● **TASK DETAILS**
Set down every line from the one with "Click the 视频时长截取 scissors icon" to the end of the entries, both ends included, exactly as it reads and without pictures.

= = =

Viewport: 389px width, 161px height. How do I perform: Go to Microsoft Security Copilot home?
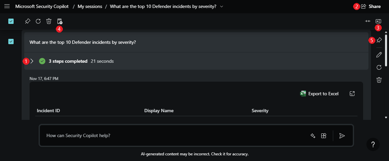(x=42, y=6)
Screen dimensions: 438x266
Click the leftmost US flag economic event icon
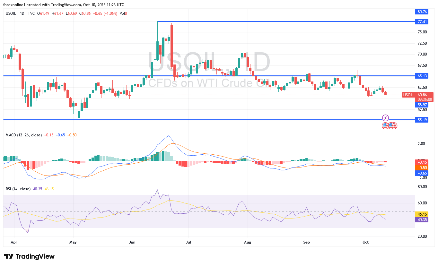click(x=385, y=126)
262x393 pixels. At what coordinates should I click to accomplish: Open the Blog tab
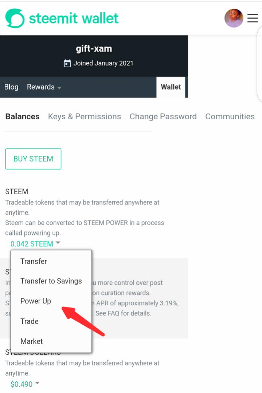tap(11, 87)
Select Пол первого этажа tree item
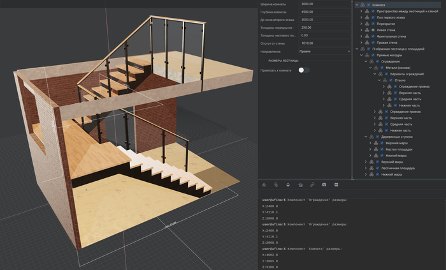The height and width of the screenshot is (270, 446). (389, 18)
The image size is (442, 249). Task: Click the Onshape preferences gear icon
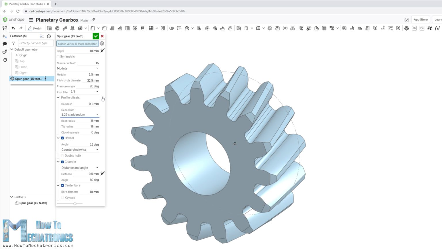point(407,28)
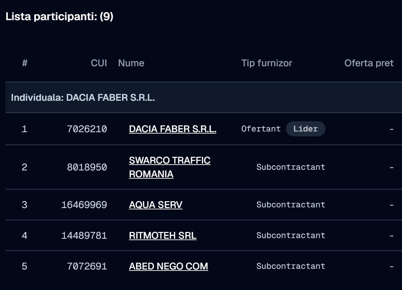
Task: Open the RITMOTEH SRL link
Action: coord(163,236)
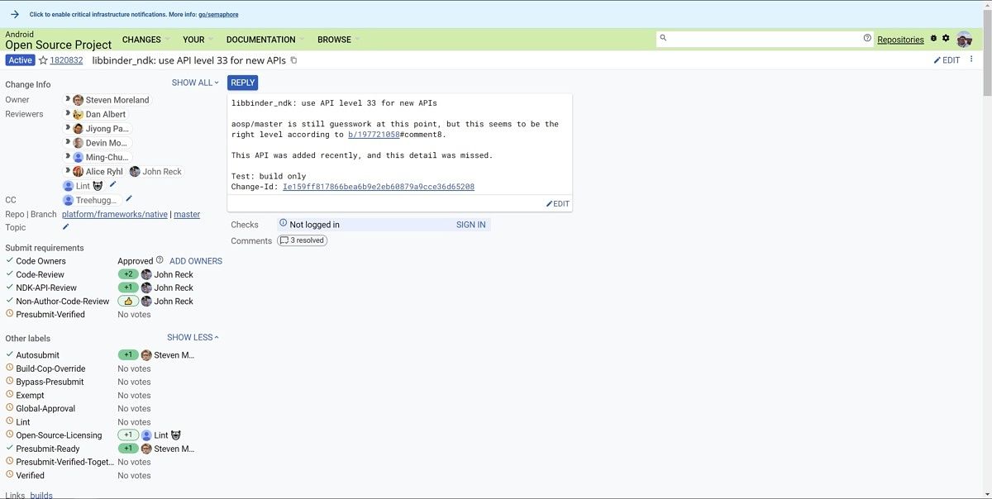The image size is (992, 499).
Task: Click the pencil icon beside the CC row
Action: [x=129, y=199]
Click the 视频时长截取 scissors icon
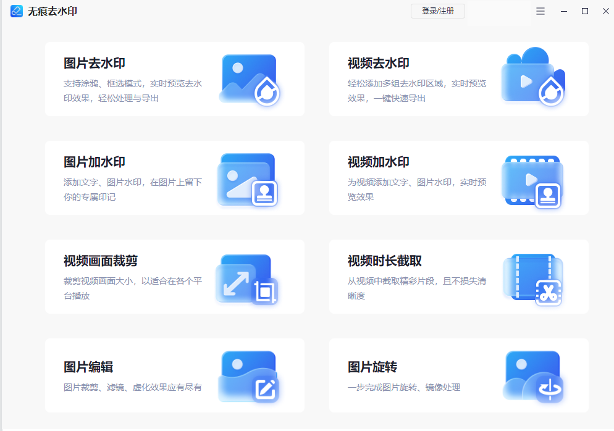Screen dimensions: 614x431 [532, 279]
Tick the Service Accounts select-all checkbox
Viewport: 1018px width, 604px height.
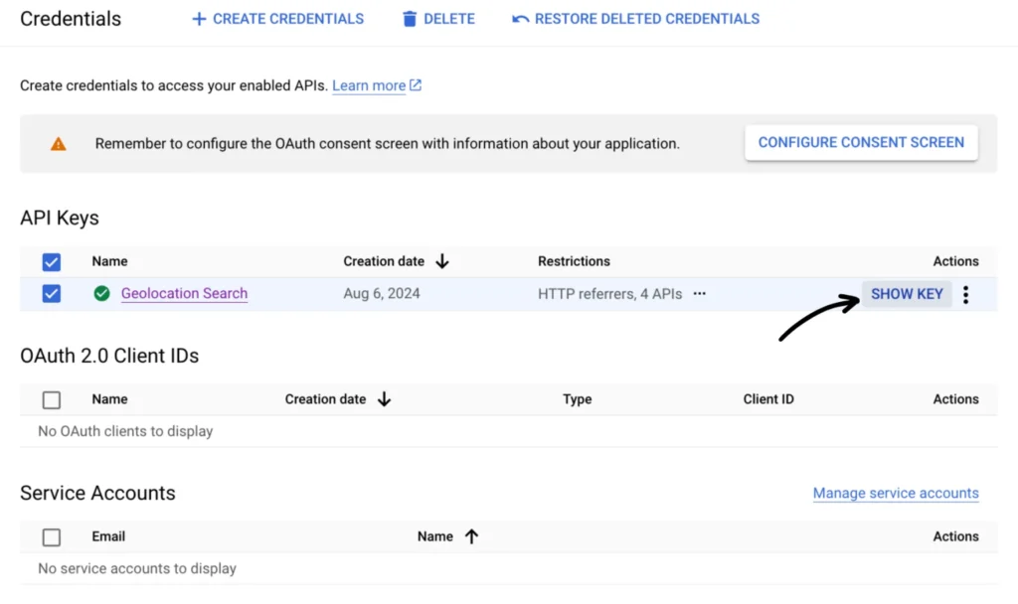tap(52, 536)
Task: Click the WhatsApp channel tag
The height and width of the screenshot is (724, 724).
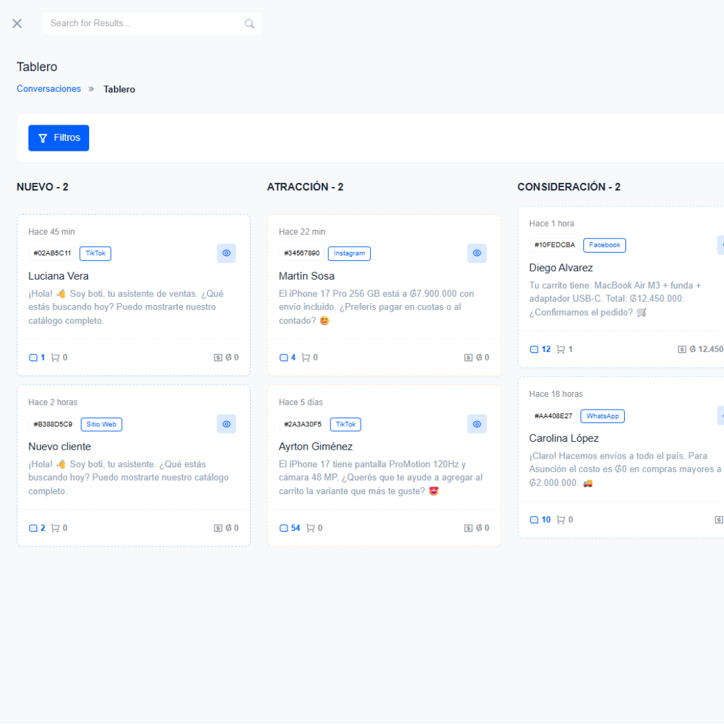Action: click(603, 416)
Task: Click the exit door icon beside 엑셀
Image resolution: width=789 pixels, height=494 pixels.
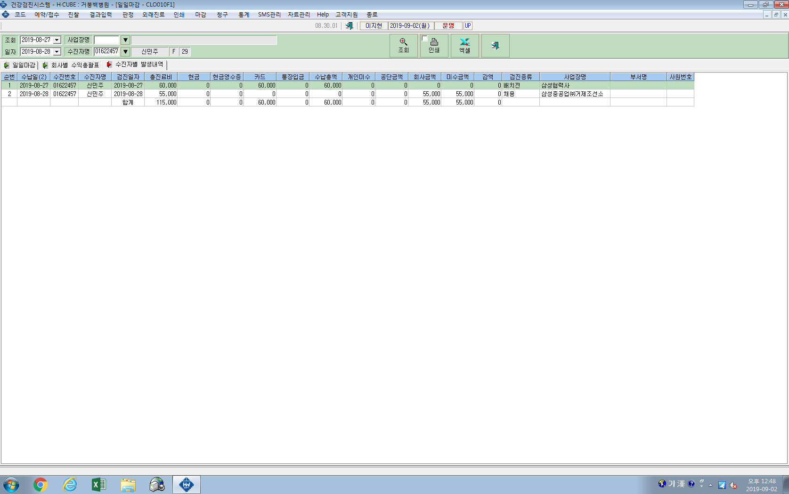Action: 495,46
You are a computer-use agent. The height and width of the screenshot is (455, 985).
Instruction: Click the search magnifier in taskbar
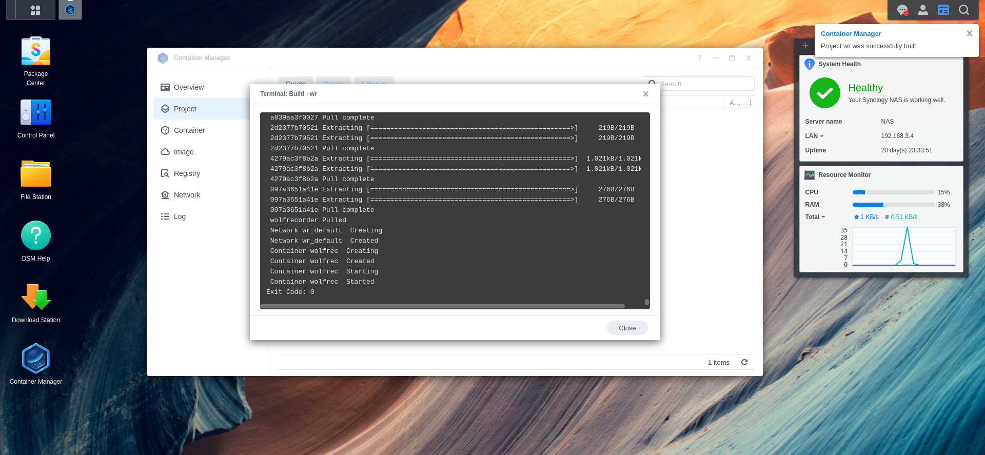963,10
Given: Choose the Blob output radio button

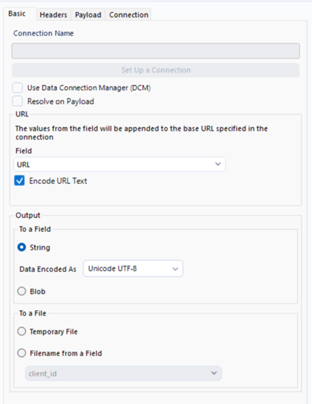Looking at the screenshot, I should point(21,291).
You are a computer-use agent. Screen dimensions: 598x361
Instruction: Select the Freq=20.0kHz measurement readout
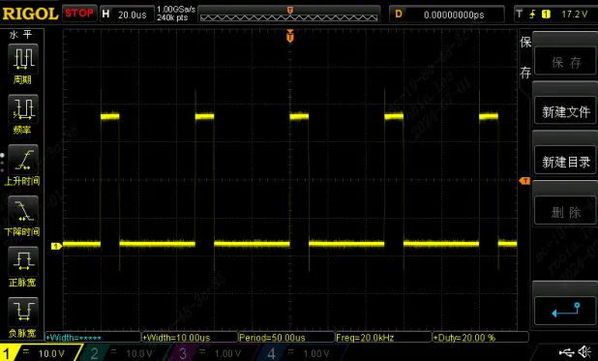coord(383,338)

= = =

● **SOLUTION TO THIS EXERCISE**
Click the 视频时长截取 scissors icon
Screen dimensions: 614x431 [532, 279]
Tick the Service Accounts select-all checkbox
Viewport: 1018px width, 604px height.
tap(52, 536)
Task: Click the WhatsApp channel tag
The height and width of the screenshot is (724, 724).
Action: click(603, 416)
Task: Click the exit door icon beside 엑셀
Image resolution: width=789 pixels, height=494 pixels.
Action: 495,46
You are a computer-use agent. The height and width of the screenshot is (455, 985).
Instruction: Click the search magnifier in taskbar
963,10
Given: Choose the Blob output radio button

Looking at the screenshot, I should point(21,291).
You are a computer-use agent. Screen dimensions: 598x361
Instruction: Select the Freq=20.0kHz measurement readout
coord(383,338)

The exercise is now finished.